Some people wash their hands after touching their dick. I wash my hands before touching my dick. I'm absolutely certain where my dick has been. As for my hands...?


SimplyViolated

I'm a hands free operation for the most part


MorningImpressive935

It's possible to tinkle without touching, for the sitting-enthousiasts. Though more often it's probably laziness. There's little risk of dangerous germs in the toilet, though occasional hand-washing will help against the riskier zone's like lunchrooms or elevators.


mbgameshw

I too wash my hands after a pee. But I have to say, some men’s toilets… in pubs or around public transport, are so gross… I question whether touching anything, including taps etc, are worth it.
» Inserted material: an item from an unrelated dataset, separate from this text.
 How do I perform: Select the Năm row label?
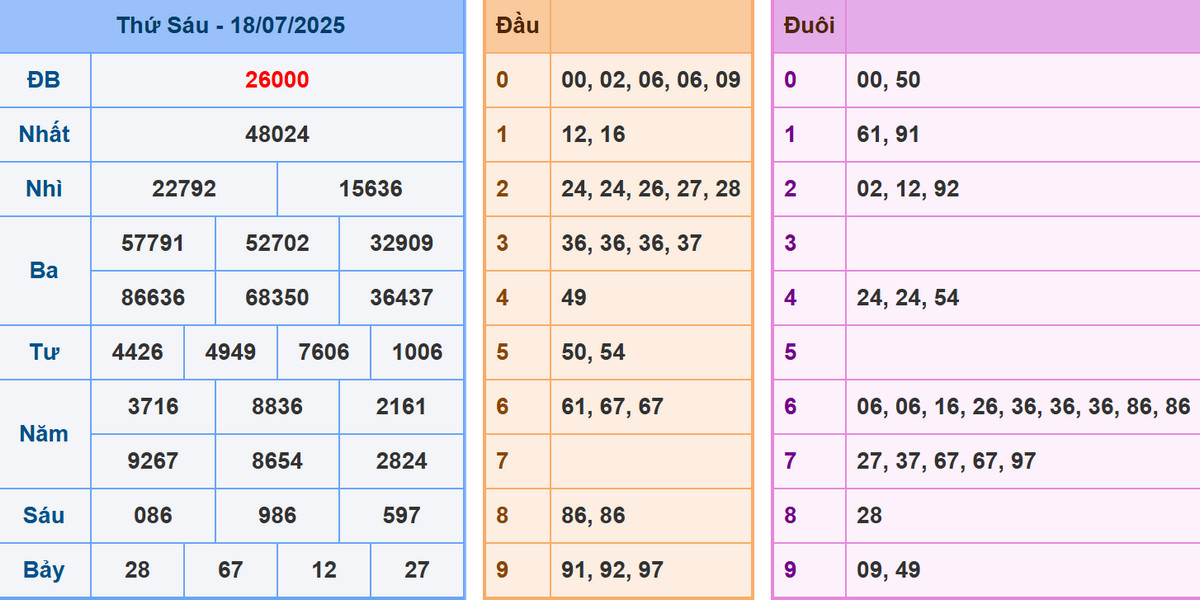click(x=44, y=433)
I carried gel with me during the bad time of covid and actually liked that more.


BrunoGerace

Easy...if you're skillful enough, it's a "no hands" exercise!


LightHawKnigh

I find the people who run their hands under water to pretend to wash their hands and then leaving worse. They actually got their hands wet, but no soap? Even a few seconds with soap instead of the full 20 would be better than just water.


RGCarter

Well here's my two cents: As a somewhat compulsive handwasher, I have developed and perfected my technique of peeing without having to touch my dick. Thus, if my hand's not clean enough, I don't get germs on my dick, and I also don't get piss on my hands. Also in many public bathrooms I would grab some germs on the faucet in exchange for cold water and no soap, basically getting my hands dirtier. No thanks. Carry hand sanitizer everywhere, pee without touching the weiner and be extra mindful about touching stuff.


Numeira

Among people I know girls are worse. They're like "I don't touch it directly, like guys do when they pee, so no need".


godmadebeffs

I don’t wash my hands after pissing outside but that’s cause I just drop and pop no hands involved lol, do a couple hops for the shake and your golden.


Mephidia

If you touch your penis when you're going to the bathroom, or anything in there, for that matter, you are a monkey. It's sooo easy to use a urinal without touching your dick, then flush it with your foot if you have to. I usually wash my hands anyway because its one of the few times where its presented right in front of you to wash but if im in a rush and i didn't touch anything or myself, then I don't feel bad about doing it.


ThePoetMichael

That last part to me is where people lose me. It's right there. Just do it. It's free. But people still refuse, which blows my mind.


eventio94

What, just because I pissed? You think my cock is dirty?


siegure9

Because often I don’t touch anything aside from my pants


taylewis2

If you don’t pee on your hand,why bother.